Real-time PCR (qPCR) is used to detect and quantify copies of the targeted gene per sample. The Bac2F/Bac2R and universal SSUF/SSUR primer-pairs are used to target prokaryotic (bacteria and archaea) and eukaryotic microorganisms (fungi, algae, amoeba, etc.) respectively. qPCR of prokaryotic organisms is completed using the Taqman Universal PCR Master Mix (Applied Biosystems) with 1 ul of template DNA as input onto the StepOne Plus Real-Time PCR System (Applied Biosystems). DNA from E. coli is used as a standard. qPCR of eukaryotic organisms is completed using the PowerUpTM SYBR® Green Master Mix (Applied Biosystems) with 1 ul of template DNA as input onto the StepOne Plus Real-Time PCR System (Applied Biosystems). DNA from Saccharomyces cerevisiae is used as a standard. The estimated quantity of gene copies per sample volume for each identified prokaryote group is estimated by multiplying the quantity of prokaryotes by the percentage relative abundance of each identified prokaryote group. The respective quantity of gene copies per sample volume for each identified eukaryote group is estimated by multiplying the quantity of eukaryotes by the percentage relative abundance of each identified eukaryote group.

dna sequencer

Sequencing

The 16S rRNA gene is PCR-amplified and sequenced to identify prokaryotic microorganisms (bacteria and archaea) and quantify the percent relative abundance of each identified organism. The 18S rRNA gene is PCR- amplified and sequenced to identify eukaryotic microorganisms (fungi, algae, amoeba, etc.) and quantify the percent relative abundance of each identified organism.
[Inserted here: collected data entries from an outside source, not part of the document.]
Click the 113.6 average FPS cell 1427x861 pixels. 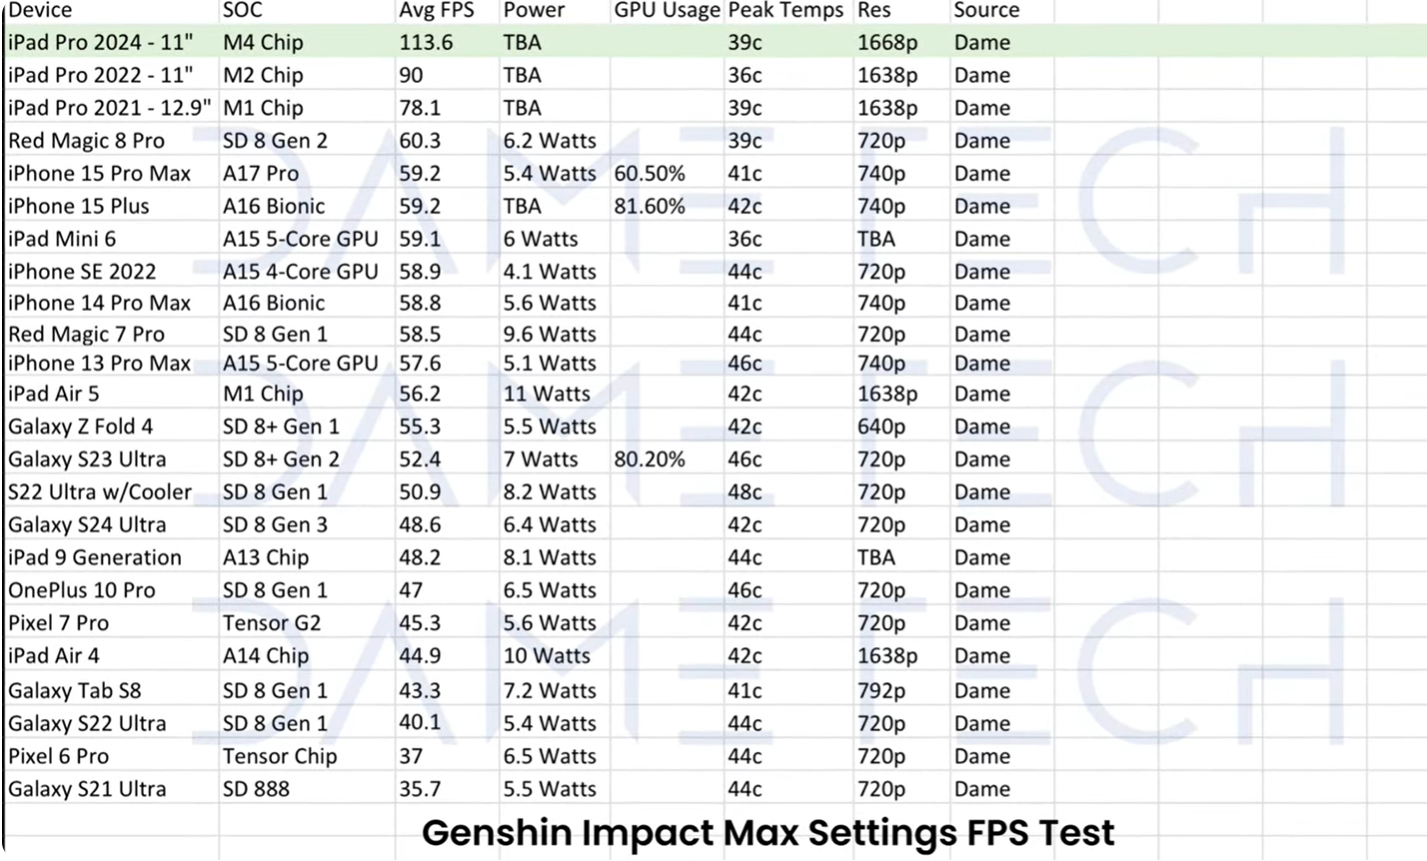(425, 43)
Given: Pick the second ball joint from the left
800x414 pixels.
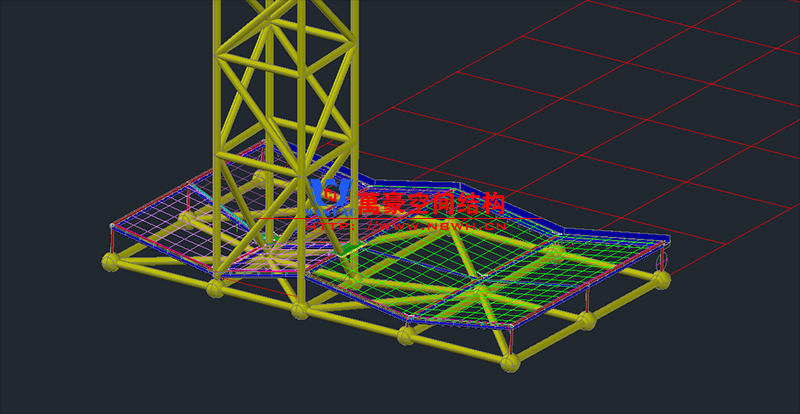Looking at the screenshot, I should 216,289.
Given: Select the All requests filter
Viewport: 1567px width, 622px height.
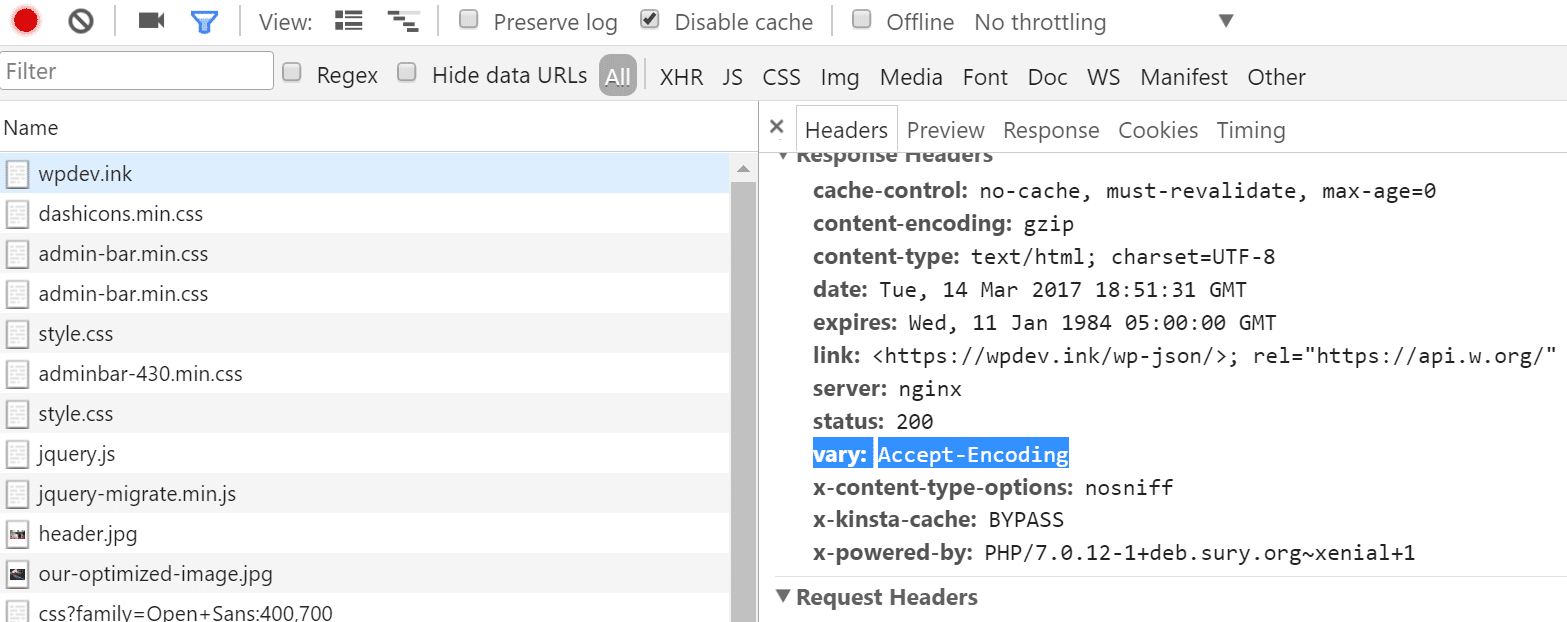Looking at the screenshot, I should [617, 75].
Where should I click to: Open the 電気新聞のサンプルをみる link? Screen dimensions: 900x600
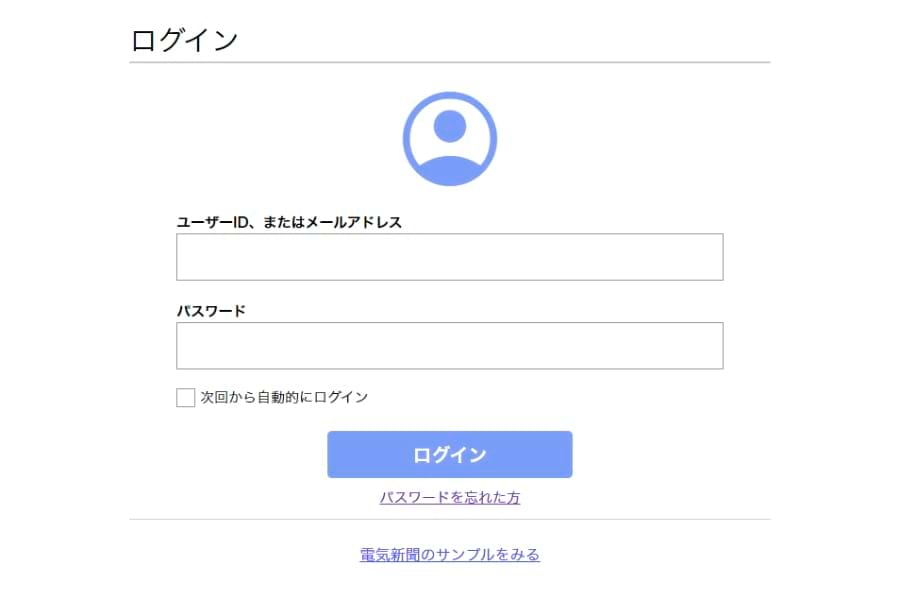coord(449,554)
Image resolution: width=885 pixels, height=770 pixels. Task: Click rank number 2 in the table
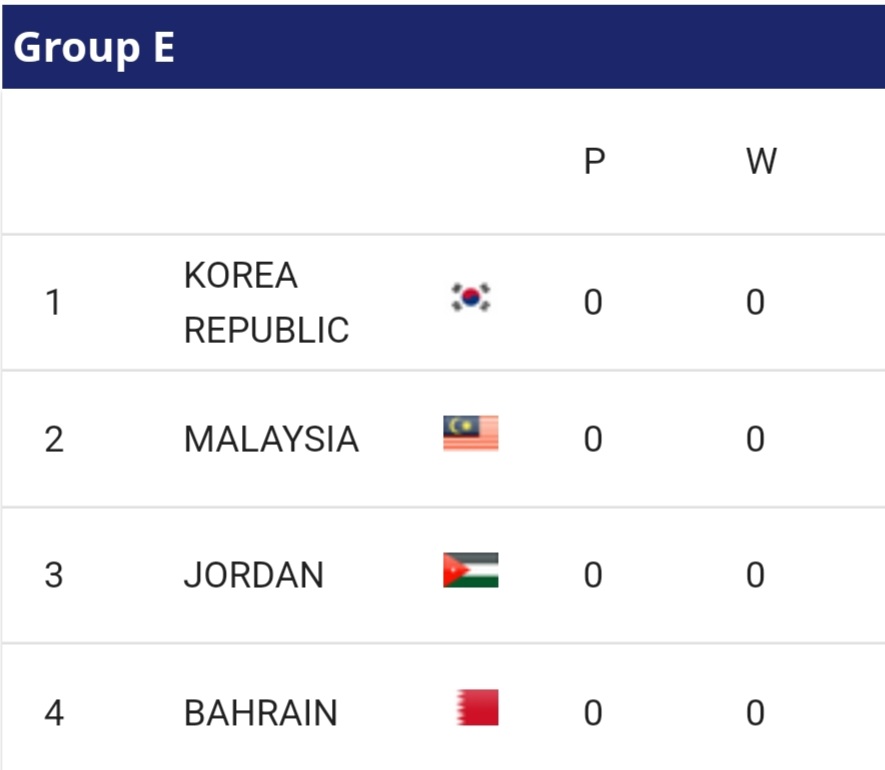pos(54,439)
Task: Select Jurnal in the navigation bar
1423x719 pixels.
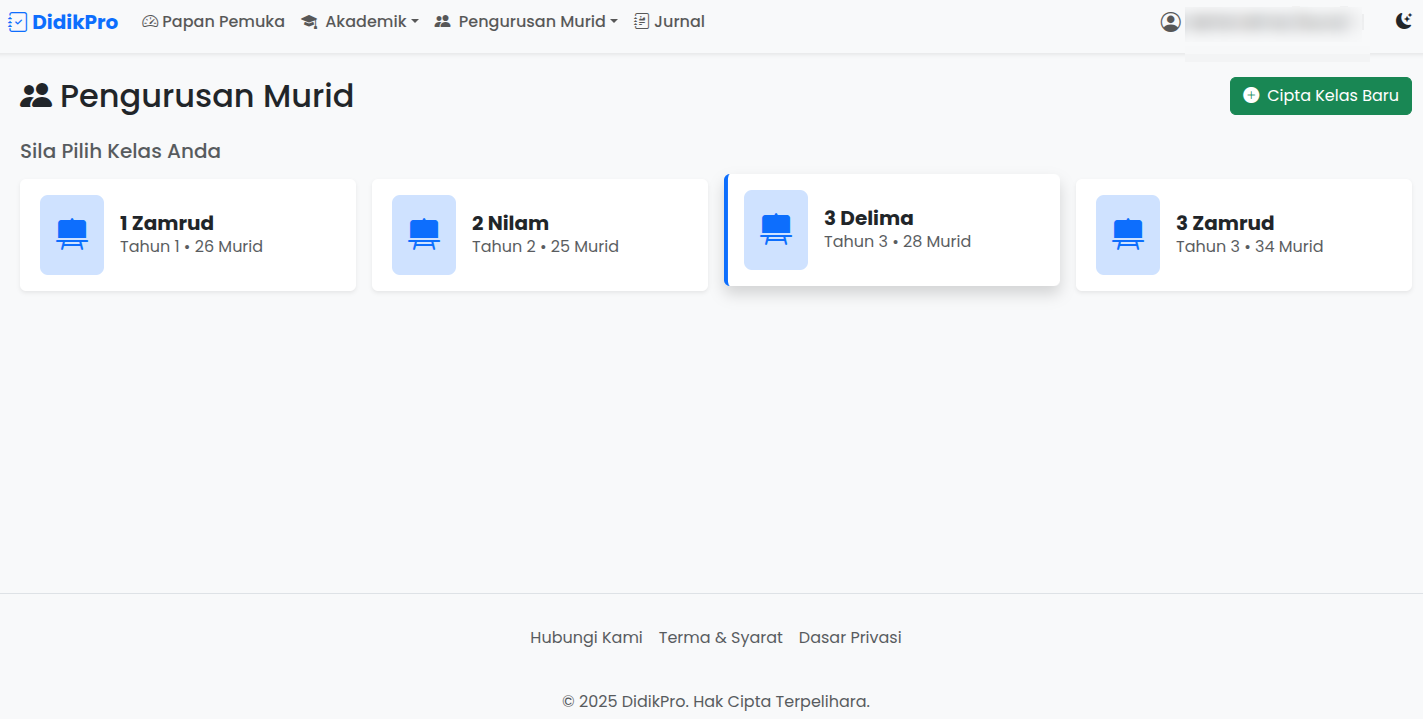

The 16s and 18s rRNA genes are PCR-amplified using the 515F/806R and euk1391F/eukBr primers, respectively. PCR is completed using the HotStarTaq Plus Master Mix Kit (Qiagen, USA) under the following conditions: 95°C for 5 minutes, followed by 30-35 cycles of 95°C for 30 seconds, 53°C for 40 seconds, and 72°C for 1 minute, after which a final elongation step at 72°C for 10 minutes is completed. The amplified DNA from each sample is loaded onto a 2% agarose gel to verify the presence/absence and determine the relative strength of DNA amplification. Samples are pooled together in equal proportions based on their molecular weight and DNA concentrations. Pooled samples are purified using calibrated SPRI beads, and then the pooled and purified DNA is used to prepare an Illumina DNA library.

Sequencing is performed on the Illumina NovaSeq sequencing platform following the manufacturer’s guidelines. Sequence data is processed using a proprietary analysis pipeline, where sequences <150bp are removed, and sequences with ambiguous base calls are removed. Sequences are filtered using a maximum expected error threshold of 1.0 and dereplicated. The dereplicated or unique sequences are denoised; unique sequences with sequencing and/or PCR point errors are identified and removed, followed by chimera removal; thereby providing a denoised sequence or zOTU. Final zOTUs are taxonomically classified using BLASTn against a curated database derived from NCBI (www.ncbi.nlm.nih.gov).

Your Microbiome Analyst will provide guidance on the DNA analysis methods that will meet your needs and objectives.